Mais c’est à la télévision, alors en plein boom des séries, que le comédien impose son étrange présence. La Quatrième Dimension, Les Incorruptibles, Alfred Hitchcock présente…, il les fera toutes, jusqu’au grand saut, au crépuscule des sixties. Universal le recrute pour un téléfilm bouche-trou, Inculpé de meurtre. Il y est un flic de Los Angeles, encore bien coiffé à l’époque mais déjà flanqué d’un imper aussi faisandé que son cigare verdâtre. Les autres gimmicks qui feront le régal des fans pendant trente-cinq ans sont encore en filigrane, l’épouse en référence, le petit détail qui chafouine, le stylo qui manque. La Peugeot 403 agonisante fera son apparition plus tard, le basset hound aussi. Le 20 février 1968, la diffusion de cet unitaire fait un carton sur NBC mais la chaîne attendra trois ans pour commander un second téléfilm.
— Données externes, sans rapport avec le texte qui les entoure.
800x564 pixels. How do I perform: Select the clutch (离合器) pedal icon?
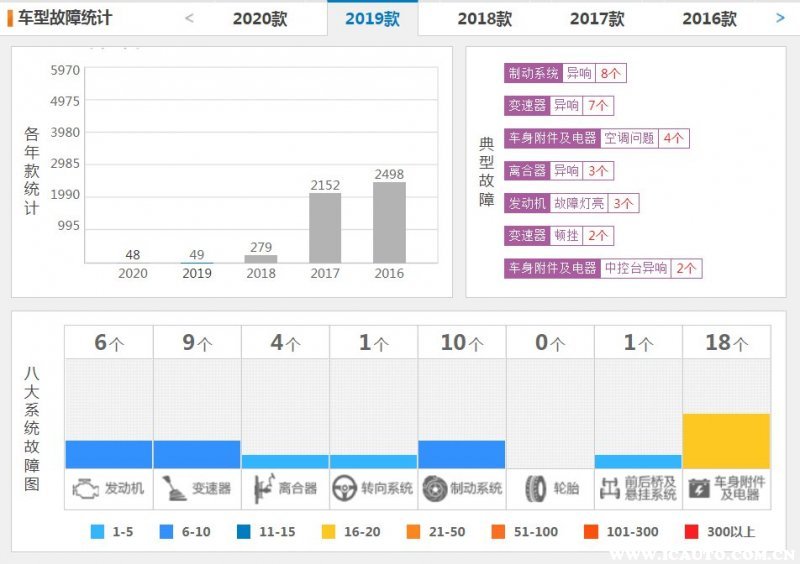[x=263, y=488]
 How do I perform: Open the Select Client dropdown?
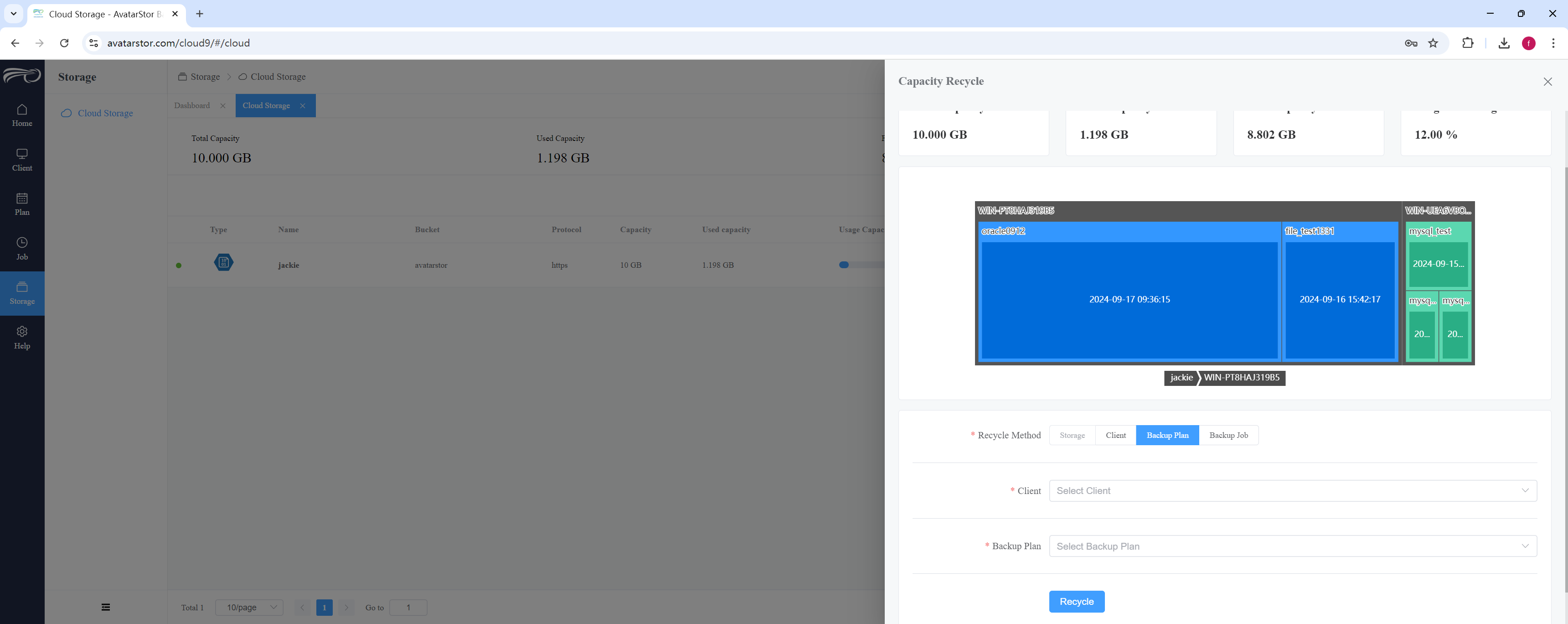1293,490
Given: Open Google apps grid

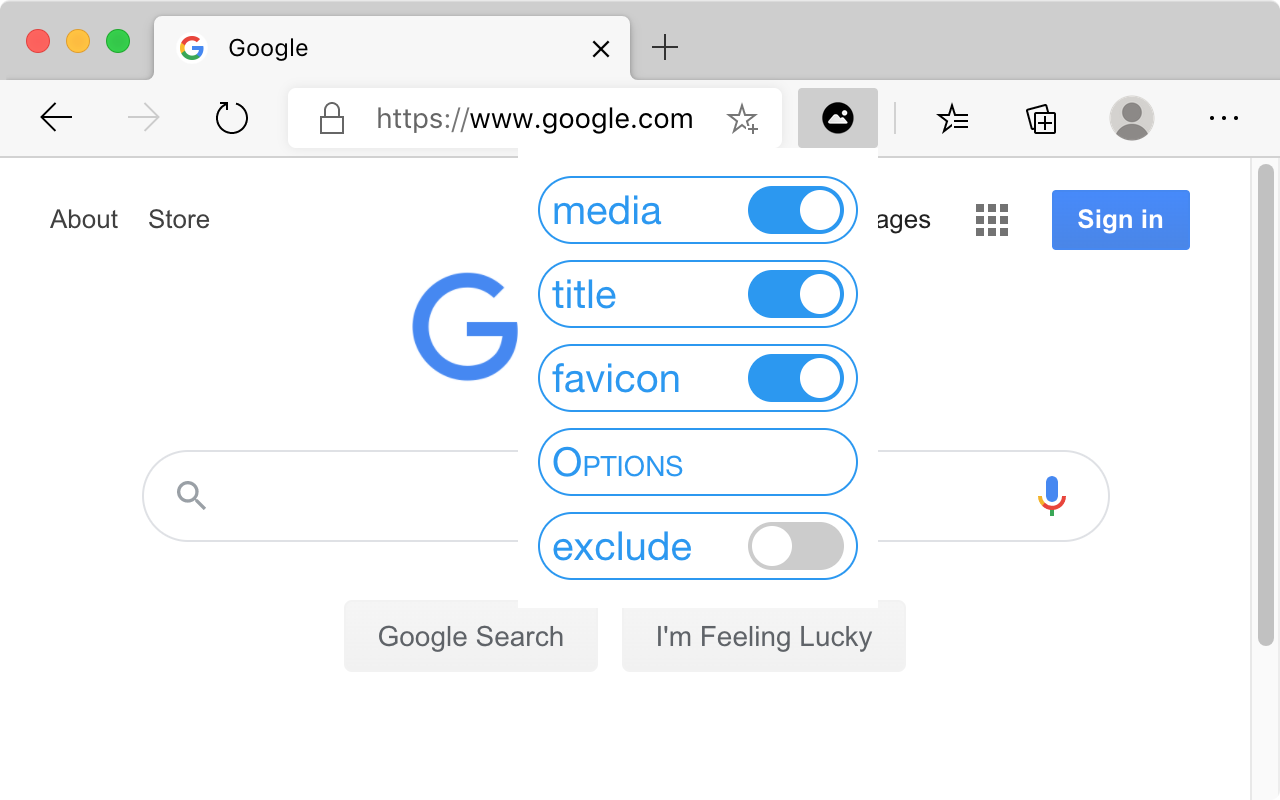Looking at the screenshot, I should (992, 220).
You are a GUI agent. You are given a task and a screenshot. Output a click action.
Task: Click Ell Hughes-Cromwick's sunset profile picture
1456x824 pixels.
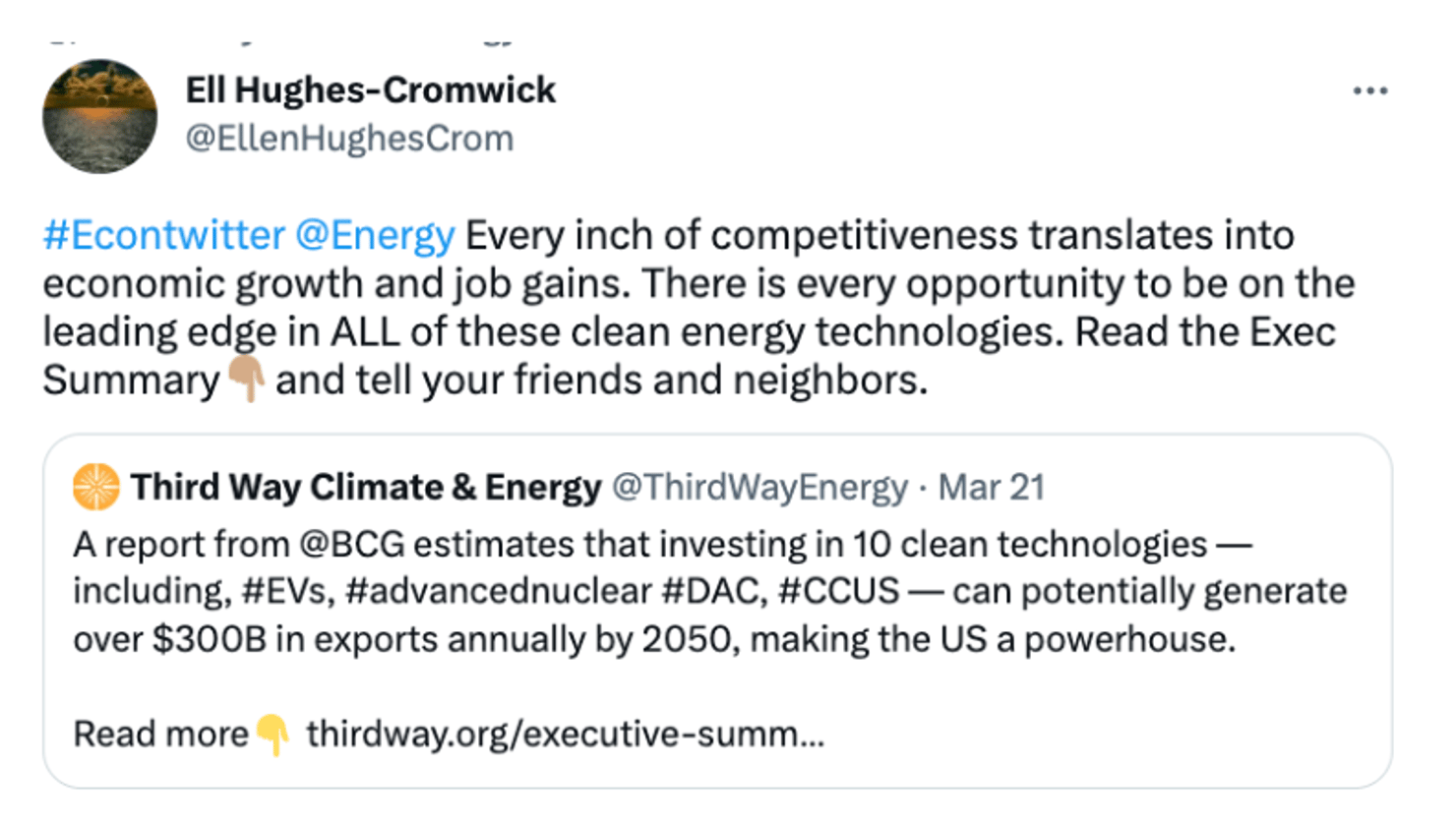click(x=99, y=116)
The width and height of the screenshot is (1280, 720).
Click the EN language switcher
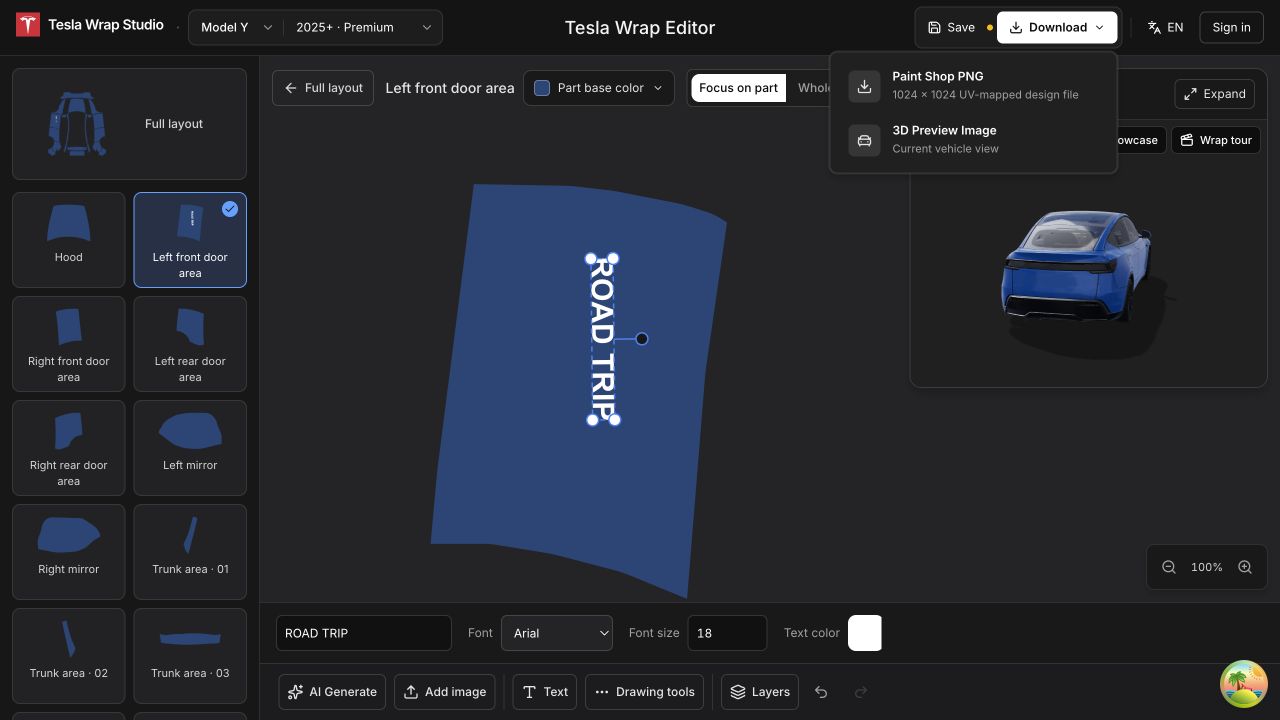(x=1165, y=27)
Nouveau succès qui transforme alors le programme en une série enfin baptisée du nom de son héros : Columbo.

Ce sera pour Falk un adieu quasi définitif au cinéma. On le verra dans les drames à fleur de peau de son ami John Cassavetes et dans une poignée d’œuvrettes qui empestaient souvent l’arriéré d’impôt. Un choix de carrière doublé d’une frustration. "Je serais certainement un meilleur acteur aujourd’hui si je n’avais pas joué Columbo pendant toutes ces années", regrettait-il. En 2007, quatre ans après l’ultime épisode, on lui diagnostique la maladie d’Alzheimer. Le voilà confiné chez lui où sa mémoire se vide. L’acteur ne reconnaît plus ses proches, oublie jusqu’au nom de la série qui en a fait une star. Lorsqu’il échappe à la surveillance médicale, comme en avril 2008, on le retrouve hagard et en pyjama, s’obstinant à vouloir traverser une avenue encombrée au péril de ce qui lui reste de vie.

La famille au tribunal

Et voilà que la tragédie se déplace sur le terrain juridique. Shera Danese, sa seconde épouse, entre en guerre avec Catherine et Jackie, les deux filles que Falk a adopté avec sa première femme Alyce Mayo. Celles-ci suspectent belle-maman de vouloir mettre la main sur le pactole du comédien. En 2009, au terme d’un marathon de joutes complaisamment relayées par les tabloïds, un juge fait de Shera la fondée de pouvoir de son mari et Catherine Falk obtient enfin un droit de visite à son père. Hélas, elle n’aura pas l’occasion d’en user longtemps. Peter Falk s’éteindra deux ans plus tard d’une pneumonie aggravée par son Alzheimer. Un coupable, invisible cette fois, que Columbo n’aura pu arrêter.